SciTools / iris

A powerful, format-agnostic, and community-driven Python package for analysing and visualising Earth science data
https://scitools-iris.readthedocs.io/en/stable/
BSD 3-Clause "New" or "Revised" License
637 stars 284 forks source link

Support external_variables for cell_measures #3329

Closed bjlittle closed 8 months ago

bjlittle commented 5 years ago

NetCDF loading requires to support the global external_variables attribute CF 2.6.3 External Variables so that cell_measures which reference a NetCDF variable that is not in the same file as the associated cube NetCDF data variable, may be loaded, see 7.2 Cell Measures.

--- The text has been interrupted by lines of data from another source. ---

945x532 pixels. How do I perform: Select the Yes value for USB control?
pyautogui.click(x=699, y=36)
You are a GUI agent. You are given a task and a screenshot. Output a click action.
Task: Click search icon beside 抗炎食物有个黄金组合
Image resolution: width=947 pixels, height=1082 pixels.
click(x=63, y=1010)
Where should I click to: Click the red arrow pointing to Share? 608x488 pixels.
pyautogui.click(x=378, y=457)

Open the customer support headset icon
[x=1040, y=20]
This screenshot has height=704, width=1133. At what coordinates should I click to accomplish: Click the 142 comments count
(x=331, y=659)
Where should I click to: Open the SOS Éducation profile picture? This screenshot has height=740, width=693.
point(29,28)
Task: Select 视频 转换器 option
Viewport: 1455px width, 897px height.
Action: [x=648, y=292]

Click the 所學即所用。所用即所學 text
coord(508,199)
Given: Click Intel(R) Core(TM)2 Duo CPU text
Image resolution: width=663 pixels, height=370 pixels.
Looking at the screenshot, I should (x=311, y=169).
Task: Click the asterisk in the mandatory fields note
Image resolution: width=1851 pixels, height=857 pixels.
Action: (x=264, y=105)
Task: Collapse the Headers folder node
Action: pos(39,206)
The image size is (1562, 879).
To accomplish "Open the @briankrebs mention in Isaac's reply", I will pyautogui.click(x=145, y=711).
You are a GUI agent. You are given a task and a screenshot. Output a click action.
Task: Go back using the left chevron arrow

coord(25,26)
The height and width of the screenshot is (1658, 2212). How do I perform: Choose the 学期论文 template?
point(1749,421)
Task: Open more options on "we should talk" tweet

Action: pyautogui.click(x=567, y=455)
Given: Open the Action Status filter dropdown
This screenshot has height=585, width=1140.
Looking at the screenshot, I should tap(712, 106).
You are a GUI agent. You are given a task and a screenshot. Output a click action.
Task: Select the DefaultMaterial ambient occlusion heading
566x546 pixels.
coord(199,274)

To be honest, in my opinion the use of external_variables is a pretty weak contract as a means to identify a target file that may contain the required cell measure variable - some sort of pragmatic implementation is required here. Perhaps the user also specifying the file to cube.load et al, is also enough for iris to join the dots to locate the cell measure variable.

bjlittle commented 5 years ago

@zklaus Do you have an ncdump -h example from ESMValTool where the cube data variable is in one file and the cell measures is in another file, and iris loads them both as unrelated cubes?

Or indeed, where both the cube data variable and cell measures variable are in the same file and iris loads them both as unrelated cubes?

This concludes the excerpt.